Could have just used "rockstar"
[https://github.com/avinassh/rockstar](https://github.com/avinassh/rockstar)

------
karianna
Hi all,

I'm the chief cat herder over on AdoptOpenJDK. It is a build farm in progress
with the end goal of providing OpenJDK LTS support (matching Oracle's
timelines) for OpenJDK on _all_ platforms that Java currently runs on
(including ARM32/64, zos, AIX, z390 as well as Linux x86, Mac OS X, windows
etc). Wee'll also support OpenJDK variants such as Eclipse OpenJ9, SAP
OpenJDK, OpenJFX, and some of the early builds of experimental new features.

It's also an infrastructure as code project so OpenJDK vendors have a common
place to shared build technology and workflows. For example we currently have
IBM, Red Hat, Oracle, SAP and other vendor engineers working on this.

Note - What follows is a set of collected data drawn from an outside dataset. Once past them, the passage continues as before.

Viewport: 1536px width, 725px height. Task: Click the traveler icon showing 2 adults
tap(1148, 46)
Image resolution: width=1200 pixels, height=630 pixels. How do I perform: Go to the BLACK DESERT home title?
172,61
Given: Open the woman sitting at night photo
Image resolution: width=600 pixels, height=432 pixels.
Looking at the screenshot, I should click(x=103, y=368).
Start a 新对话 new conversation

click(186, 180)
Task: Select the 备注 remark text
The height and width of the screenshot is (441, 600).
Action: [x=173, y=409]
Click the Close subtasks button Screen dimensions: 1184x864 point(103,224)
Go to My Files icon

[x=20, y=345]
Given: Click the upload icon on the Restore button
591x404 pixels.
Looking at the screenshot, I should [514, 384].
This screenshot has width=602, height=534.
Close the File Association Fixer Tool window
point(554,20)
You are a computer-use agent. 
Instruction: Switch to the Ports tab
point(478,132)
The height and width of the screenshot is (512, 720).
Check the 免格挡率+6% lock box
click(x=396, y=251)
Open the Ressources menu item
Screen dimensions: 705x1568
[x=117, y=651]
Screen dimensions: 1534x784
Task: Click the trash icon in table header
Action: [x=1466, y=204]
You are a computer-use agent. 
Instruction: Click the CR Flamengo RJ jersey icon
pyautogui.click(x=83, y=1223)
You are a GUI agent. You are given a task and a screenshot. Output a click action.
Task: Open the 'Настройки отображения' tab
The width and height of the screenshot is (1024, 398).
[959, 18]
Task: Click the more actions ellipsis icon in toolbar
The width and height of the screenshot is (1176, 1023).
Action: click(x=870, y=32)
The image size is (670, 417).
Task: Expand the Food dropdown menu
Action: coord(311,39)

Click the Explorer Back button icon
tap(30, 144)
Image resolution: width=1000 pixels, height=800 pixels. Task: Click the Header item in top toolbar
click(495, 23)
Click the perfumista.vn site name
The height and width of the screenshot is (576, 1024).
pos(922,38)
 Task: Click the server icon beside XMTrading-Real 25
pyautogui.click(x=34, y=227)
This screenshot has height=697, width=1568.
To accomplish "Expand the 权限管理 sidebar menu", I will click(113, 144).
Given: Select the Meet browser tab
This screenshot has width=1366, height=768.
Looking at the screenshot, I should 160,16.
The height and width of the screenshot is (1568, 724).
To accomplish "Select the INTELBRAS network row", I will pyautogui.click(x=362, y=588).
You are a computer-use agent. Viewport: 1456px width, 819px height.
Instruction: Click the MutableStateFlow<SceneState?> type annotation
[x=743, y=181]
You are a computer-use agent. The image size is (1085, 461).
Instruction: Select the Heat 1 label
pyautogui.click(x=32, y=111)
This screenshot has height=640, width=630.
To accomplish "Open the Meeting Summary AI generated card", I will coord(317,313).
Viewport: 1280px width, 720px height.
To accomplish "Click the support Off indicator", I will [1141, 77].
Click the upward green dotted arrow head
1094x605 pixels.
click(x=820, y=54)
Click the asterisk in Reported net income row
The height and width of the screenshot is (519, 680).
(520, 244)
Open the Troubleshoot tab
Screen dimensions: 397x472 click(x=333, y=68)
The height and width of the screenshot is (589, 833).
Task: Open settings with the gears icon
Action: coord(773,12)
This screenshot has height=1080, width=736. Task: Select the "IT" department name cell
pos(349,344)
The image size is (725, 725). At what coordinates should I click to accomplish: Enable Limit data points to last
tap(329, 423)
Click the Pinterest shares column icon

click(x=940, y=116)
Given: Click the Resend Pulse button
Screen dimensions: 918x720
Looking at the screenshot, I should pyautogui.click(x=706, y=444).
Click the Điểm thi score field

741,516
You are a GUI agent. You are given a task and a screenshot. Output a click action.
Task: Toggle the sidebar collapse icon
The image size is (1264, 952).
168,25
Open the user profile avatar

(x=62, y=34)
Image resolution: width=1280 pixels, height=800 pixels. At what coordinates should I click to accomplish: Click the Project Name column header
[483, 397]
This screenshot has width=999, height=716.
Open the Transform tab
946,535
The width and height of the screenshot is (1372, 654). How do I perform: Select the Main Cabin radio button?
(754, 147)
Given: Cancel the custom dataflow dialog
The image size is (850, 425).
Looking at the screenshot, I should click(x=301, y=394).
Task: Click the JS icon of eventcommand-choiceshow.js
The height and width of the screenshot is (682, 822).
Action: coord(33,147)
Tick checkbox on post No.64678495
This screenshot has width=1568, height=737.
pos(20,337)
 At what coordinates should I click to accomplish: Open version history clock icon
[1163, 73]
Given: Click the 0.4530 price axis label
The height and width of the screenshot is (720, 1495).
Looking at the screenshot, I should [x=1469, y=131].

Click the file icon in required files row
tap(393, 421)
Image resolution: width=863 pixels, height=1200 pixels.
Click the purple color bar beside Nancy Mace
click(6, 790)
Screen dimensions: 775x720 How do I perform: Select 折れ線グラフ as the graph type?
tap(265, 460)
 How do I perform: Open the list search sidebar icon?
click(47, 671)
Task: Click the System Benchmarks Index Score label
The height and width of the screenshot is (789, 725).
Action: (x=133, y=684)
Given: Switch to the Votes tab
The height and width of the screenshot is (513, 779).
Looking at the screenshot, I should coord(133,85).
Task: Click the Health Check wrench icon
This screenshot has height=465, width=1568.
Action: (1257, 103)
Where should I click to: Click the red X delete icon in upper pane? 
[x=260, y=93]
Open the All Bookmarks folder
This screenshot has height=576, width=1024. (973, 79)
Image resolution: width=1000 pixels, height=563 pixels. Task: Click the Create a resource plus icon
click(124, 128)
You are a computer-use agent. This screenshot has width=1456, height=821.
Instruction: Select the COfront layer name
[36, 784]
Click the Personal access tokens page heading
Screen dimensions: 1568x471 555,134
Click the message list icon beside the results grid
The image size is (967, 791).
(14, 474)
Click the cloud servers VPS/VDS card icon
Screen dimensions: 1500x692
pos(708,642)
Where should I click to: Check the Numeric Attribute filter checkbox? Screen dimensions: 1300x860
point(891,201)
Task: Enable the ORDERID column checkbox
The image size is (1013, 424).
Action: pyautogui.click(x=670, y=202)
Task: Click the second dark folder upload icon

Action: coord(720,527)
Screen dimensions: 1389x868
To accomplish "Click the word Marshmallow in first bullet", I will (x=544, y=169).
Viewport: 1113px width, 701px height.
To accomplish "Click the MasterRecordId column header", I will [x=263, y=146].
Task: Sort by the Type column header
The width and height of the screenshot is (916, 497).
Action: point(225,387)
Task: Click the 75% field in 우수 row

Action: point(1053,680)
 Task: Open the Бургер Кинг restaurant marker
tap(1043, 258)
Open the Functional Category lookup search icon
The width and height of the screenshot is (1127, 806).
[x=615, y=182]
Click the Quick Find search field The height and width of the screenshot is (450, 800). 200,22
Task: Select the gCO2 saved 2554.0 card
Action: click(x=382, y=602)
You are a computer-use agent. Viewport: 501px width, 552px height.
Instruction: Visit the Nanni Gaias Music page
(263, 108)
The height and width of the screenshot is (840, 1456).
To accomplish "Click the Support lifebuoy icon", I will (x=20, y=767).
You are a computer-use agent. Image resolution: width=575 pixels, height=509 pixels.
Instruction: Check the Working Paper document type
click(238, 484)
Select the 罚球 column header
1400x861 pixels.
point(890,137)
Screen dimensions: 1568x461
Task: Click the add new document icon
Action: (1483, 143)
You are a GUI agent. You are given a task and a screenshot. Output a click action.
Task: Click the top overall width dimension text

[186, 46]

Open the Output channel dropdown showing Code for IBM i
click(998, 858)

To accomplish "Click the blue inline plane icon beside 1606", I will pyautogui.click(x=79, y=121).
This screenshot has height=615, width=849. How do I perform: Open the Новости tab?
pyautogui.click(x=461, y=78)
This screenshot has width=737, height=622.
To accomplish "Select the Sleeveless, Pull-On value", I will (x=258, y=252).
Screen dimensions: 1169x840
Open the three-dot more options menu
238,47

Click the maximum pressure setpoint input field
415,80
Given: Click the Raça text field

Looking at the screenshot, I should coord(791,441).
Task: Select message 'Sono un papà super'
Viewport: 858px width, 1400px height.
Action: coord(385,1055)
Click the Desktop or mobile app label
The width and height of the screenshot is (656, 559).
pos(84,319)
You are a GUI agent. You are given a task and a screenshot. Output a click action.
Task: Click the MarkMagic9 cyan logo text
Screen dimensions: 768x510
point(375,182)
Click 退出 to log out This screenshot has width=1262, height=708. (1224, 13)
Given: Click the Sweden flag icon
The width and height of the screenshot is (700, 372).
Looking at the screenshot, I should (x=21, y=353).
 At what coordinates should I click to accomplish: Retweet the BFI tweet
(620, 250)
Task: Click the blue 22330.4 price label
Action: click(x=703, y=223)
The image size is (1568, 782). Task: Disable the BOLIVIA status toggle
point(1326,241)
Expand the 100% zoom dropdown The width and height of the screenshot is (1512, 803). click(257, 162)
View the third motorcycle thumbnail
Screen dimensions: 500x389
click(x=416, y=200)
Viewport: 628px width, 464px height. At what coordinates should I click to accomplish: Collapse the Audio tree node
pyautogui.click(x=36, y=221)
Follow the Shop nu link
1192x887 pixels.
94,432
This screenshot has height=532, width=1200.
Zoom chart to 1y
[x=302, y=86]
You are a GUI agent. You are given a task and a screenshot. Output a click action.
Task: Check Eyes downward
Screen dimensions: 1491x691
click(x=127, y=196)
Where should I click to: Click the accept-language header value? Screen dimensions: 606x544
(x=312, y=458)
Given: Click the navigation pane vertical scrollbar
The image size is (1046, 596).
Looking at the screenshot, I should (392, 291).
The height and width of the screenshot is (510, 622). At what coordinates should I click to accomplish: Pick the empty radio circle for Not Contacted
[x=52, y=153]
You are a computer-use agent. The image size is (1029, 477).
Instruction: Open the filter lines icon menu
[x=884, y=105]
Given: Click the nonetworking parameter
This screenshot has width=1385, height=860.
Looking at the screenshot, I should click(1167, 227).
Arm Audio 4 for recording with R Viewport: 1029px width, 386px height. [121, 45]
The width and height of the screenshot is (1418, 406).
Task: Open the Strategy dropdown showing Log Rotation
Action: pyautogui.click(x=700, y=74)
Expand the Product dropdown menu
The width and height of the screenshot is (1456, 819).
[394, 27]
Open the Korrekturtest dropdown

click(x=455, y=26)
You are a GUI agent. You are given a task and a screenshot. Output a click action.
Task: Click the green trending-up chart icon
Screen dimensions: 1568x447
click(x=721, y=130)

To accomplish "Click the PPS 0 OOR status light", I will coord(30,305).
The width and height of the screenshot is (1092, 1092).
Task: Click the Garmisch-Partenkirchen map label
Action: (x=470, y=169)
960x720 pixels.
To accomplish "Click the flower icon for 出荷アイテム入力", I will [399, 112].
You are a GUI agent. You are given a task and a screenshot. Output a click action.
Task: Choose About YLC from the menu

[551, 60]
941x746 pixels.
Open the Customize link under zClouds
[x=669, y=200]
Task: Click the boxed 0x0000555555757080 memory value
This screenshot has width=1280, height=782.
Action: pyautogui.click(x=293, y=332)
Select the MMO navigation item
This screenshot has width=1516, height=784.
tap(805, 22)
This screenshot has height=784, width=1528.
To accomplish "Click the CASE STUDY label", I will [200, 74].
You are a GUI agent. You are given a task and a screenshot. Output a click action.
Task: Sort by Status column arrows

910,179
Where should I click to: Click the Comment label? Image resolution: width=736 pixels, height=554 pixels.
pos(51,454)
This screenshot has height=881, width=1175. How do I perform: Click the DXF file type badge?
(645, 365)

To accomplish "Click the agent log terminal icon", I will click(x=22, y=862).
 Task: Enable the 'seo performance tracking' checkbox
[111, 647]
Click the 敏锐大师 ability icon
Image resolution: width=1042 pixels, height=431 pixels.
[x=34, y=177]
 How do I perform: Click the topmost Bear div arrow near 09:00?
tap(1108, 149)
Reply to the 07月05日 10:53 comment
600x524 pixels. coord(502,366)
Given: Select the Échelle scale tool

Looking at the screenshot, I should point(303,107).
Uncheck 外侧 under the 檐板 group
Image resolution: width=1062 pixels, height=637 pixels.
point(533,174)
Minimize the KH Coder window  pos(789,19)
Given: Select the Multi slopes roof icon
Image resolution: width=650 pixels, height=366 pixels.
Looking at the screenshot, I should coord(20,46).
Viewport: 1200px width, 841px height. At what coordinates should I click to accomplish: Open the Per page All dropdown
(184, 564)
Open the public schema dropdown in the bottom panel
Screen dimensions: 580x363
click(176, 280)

The release builds will be TCK tested, as well as a variety of other common
industry test suites. The quality level will be as high if not higher than
existing vendors today.

I appreciate there's probably a lot of confusion (especially as this is still
a work in progress) so please fire questions my way!

------
qwerty456127
Why download OpenJDK manually when you can install it from the repos on every
Linux?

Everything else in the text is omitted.